Qualcuno potrebbe postare l'articolo di Colombo?Sarebbe interssante leggerlo.
Aboliamo chi abolisce
E' sempre triste quando un pugile muore sul ring. E' giusto porci domande sul perchè sia successo e sul come si sarebbe potuto evitare.
Ma è altrettanto triste ascoltare le puntuali e dolenti voci di chi, con il senno di poi,agitando la lisa bandiera del luogo comune, chiede a gran voce l'abolizione del pugilato. E' accaduto anche stavolta, nella solita scia velenosa seguita alla morte del coreano Choi, ucciso da un'emorragia cerebrale una settimana dopo aver vinto un match e poi essere crollato al tappeto in stato d'incoscienza. Non si può negare che il pugilato sia uno sport duro, difficile e pericoloso. Non si può negare che facciano meditare le 500 morti avvenute in un secolo (cento anni!) di boxe. E' però altrettanto innegabile che la boxe, proprio perchè disciplina rischiosa, abbia cercato e trovato soluzioni per ridurre al massimo i rischi di danni alla salute per i suoi protagonisti, diventando tra l'altro un eccellente banco di prova per i progressi medici in campo sportivo.

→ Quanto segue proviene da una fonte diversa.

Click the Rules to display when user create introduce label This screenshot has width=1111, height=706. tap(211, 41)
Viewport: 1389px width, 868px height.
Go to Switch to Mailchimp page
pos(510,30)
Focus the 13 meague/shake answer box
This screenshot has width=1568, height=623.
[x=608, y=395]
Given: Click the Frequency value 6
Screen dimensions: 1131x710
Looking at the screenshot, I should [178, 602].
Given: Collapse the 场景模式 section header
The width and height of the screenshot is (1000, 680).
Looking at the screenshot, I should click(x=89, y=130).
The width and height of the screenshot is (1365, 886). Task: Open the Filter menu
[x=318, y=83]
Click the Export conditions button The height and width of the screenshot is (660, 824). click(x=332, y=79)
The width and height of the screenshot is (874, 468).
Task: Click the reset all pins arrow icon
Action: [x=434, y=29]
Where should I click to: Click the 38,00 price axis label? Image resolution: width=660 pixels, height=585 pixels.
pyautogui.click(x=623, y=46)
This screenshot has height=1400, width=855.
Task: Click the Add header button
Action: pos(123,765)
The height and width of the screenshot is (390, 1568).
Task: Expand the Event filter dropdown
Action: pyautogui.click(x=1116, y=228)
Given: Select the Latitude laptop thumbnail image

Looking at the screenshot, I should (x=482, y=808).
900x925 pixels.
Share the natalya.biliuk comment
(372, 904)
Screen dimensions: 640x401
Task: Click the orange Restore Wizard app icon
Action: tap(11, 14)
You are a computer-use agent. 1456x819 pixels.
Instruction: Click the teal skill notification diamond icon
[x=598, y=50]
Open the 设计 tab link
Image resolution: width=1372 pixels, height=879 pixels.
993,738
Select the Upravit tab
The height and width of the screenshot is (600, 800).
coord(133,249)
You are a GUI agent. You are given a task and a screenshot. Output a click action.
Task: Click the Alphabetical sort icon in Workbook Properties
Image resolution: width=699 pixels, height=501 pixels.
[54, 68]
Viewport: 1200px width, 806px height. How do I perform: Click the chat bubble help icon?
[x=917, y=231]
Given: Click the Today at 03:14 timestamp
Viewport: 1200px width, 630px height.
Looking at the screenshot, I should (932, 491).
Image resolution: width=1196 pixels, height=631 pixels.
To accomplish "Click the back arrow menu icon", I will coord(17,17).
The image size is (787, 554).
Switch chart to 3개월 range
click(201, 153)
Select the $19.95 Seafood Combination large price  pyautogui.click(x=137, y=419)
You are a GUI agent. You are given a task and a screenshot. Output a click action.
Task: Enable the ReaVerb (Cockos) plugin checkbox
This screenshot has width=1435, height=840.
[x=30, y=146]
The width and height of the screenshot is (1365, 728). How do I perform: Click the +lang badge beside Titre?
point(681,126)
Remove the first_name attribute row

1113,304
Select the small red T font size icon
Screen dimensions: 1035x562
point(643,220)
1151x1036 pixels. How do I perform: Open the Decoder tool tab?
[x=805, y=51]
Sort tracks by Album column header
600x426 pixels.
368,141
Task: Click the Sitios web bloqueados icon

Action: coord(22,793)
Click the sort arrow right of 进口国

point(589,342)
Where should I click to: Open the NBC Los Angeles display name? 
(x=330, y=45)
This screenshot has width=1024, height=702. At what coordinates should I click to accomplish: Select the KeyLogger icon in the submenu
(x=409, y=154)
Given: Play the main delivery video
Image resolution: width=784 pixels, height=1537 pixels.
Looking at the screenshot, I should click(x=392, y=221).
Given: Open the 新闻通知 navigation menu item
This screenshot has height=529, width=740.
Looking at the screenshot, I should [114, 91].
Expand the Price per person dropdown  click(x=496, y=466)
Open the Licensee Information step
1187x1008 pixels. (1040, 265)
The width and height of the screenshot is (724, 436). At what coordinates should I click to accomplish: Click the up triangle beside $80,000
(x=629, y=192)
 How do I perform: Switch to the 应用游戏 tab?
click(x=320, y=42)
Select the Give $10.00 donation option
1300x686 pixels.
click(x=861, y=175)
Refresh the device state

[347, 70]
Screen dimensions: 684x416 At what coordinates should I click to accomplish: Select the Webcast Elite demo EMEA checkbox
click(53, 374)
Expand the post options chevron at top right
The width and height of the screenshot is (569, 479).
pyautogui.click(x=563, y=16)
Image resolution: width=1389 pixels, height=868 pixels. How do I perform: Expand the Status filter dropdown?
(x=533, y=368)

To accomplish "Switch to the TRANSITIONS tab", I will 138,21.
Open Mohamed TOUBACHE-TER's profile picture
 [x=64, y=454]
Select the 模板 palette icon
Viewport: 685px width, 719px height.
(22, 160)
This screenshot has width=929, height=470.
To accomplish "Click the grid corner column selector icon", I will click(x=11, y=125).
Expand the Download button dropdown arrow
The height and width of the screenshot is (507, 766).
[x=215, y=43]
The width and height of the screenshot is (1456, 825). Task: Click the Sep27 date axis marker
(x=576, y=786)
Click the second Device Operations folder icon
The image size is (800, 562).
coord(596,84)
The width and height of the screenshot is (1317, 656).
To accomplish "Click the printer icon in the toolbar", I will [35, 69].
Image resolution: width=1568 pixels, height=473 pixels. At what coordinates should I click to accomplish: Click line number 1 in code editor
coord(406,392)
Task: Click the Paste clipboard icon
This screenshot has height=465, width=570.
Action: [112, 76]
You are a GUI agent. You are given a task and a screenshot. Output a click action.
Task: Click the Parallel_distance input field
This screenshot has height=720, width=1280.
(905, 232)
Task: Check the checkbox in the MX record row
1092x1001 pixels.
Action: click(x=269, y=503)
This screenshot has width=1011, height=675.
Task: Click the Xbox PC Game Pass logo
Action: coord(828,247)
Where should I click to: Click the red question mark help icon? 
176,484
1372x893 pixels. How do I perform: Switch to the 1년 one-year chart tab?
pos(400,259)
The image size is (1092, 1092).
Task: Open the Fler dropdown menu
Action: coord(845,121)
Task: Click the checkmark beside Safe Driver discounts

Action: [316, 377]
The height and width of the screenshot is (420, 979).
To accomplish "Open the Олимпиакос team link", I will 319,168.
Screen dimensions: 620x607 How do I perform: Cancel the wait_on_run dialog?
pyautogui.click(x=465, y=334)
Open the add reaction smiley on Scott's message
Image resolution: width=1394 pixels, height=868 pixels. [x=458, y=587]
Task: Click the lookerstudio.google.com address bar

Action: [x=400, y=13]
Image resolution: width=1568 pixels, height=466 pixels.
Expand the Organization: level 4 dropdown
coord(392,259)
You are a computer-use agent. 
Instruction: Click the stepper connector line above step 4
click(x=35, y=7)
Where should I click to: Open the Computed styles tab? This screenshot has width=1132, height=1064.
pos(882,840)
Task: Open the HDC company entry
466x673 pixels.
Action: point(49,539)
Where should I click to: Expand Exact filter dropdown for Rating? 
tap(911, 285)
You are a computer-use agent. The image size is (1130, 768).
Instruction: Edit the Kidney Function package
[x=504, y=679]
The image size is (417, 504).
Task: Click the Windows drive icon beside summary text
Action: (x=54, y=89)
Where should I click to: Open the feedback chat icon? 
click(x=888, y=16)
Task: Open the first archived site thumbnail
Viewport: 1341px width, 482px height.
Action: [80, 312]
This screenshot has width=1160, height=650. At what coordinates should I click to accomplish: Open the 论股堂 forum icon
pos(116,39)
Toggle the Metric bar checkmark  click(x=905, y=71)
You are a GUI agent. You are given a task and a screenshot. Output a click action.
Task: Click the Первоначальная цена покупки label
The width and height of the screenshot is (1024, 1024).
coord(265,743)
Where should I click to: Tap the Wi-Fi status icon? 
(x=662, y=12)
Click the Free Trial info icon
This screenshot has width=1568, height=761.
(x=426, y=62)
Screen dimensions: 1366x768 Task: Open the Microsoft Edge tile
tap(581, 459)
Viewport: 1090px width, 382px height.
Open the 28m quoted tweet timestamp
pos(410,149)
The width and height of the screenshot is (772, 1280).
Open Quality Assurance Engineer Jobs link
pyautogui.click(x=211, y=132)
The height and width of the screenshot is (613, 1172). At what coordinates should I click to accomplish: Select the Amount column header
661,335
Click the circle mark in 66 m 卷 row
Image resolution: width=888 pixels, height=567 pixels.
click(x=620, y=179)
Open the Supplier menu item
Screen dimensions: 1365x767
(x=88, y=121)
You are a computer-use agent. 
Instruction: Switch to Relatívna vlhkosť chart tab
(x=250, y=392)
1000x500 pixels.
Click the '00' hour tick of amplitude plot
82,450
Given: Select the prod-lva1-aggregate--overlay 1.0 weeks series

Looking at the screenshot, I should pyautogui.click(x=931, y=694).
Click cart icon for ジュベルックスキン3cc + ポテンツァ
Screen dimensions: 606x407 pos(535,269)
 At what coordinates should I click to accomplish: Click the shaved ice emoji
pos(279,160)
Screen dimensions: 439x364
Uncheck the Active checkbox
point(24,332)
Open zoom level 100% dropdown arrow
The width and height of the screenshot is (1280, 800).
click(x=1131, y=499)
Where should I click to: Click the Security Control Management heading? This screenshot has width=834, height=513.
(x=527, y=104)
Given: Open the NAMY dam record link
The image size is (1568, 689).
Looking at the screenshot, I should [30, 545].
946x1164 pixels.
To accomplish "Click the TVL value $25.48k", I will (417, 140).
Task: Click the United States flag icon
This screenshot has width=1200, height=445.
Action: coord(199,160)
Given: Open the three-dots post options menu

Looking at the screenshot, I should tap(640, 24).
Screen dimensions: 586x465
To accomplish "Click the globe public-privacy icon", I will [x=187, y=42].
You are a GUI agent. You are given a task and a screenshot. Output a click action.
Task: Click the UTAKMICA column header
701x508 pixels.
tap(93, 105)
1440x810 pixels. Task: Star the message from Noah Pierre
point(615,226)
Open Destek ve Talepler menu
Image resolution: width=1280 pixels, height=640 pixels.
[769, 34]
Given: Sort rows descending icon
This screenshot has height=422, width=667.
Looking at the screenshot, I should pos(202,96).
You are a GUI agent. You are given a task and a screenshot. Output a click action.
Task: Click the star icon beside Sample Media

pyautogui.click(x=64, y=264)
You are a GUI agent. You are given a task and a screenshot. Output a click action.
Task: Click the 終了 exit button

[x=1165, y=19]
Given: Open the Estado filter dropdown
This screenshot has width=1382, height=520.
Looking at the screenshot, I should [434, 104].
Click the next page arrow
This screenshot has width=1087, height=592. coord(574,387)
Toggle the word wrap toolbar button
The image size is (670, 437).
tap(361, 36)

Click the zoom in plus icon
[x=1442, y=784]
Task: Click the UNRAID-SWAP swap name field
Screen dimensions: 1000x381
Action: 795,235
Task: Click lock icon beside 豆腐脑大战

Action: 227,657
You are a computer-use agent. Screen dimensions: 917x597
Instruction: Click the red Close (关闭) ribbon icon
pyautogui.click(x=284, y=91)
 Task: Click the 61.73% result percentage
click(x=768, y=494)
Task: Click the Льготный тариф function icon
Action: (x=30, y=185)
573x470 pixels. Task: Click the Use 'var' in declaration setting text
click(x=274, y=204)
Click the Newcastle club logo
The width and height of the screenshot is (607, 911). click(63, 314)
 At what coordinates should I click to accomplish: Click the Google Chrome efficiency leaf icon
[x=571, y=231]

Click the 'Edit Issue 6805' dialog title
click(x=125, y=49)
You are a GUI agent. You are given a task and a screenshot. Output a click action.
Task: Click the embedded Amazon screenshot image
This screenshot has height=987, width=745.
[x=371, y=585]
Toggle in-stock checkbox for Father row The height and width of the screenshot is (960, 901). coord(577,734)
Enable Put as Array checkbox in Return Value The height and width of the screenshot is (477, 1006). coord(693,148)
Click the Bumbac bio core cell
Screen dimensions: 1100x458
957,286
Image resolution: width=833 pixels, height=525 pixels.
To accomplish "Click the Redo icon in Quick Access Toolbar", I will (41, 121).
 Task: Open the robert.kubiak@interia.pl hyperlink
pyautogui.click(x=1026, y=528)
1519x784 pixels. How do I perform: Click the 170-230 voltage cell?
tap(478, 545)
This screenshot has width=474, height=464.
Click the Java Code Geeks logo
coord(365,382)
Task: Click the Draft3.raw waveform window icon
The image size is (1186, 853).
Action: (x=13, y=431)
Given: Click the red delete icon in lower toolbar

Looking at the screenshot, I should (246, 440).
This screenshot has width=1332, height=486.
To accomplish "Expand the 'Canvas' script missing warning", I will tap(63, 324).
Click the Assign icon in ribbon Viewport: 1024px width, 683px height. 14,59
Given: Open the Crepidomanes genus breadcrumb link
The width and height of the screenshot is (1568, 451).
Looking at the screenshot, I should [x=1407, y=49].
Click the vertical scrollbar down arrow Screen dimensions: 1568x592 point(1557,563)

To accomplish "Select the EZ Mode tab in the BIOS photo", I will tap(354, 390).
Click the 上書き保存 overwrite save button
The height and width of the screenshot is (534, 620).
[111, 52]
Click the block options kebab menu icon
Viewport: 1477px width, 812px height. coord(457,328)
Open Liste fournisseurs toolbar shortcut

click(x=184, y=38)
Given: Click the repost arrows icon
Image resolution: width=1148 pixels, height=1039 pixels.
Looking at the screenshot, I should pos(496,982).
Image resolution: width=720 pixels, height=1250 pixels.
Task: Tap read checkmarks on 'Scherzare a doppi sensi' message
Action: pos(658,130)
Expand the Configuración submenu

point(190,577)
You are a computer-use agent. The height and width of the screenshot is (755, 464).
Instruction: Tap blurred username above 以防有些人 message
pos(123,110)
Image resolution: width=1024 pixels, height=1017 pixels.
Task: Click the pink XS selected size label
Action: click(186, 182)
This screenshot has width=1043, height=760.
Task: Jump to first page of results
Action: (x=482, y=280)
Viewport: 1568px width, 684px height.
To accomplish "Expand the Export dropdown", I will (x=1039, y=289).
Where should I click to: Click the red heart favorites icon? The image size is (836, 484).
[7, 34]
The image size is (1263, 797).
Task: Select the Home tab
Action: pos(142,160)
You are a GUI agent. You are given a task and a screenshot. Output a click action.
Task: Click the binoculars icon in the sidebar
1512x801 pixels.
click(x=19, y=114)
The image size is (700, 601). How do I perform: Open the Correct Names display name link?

Non è un caso che il CIO abbia sempre rimandato al mittente, con solidi argomenti a difesa, le ricorrenti richieste di abolizione della boxe dal programma olimpico.
Nella boxe professionistica sono stati introdotti controlli sanitari accuratissimi a monte (il pugile deve essere un atleta "perfetto") e non esiste federazione che autorizzi una riunione se non in presenza a bordoring di uno staff sanitario di pronto intervento.
Tutto questo rende il pugilato uno sport sicuro tanto quanto altre discipline.
Abolirlo "tanto per" sarebbe soltanto cedere alla banalità di chi, pur di non capire, preferisce cancellare.
Il maggior pericolo si trova nel momento della vittoria.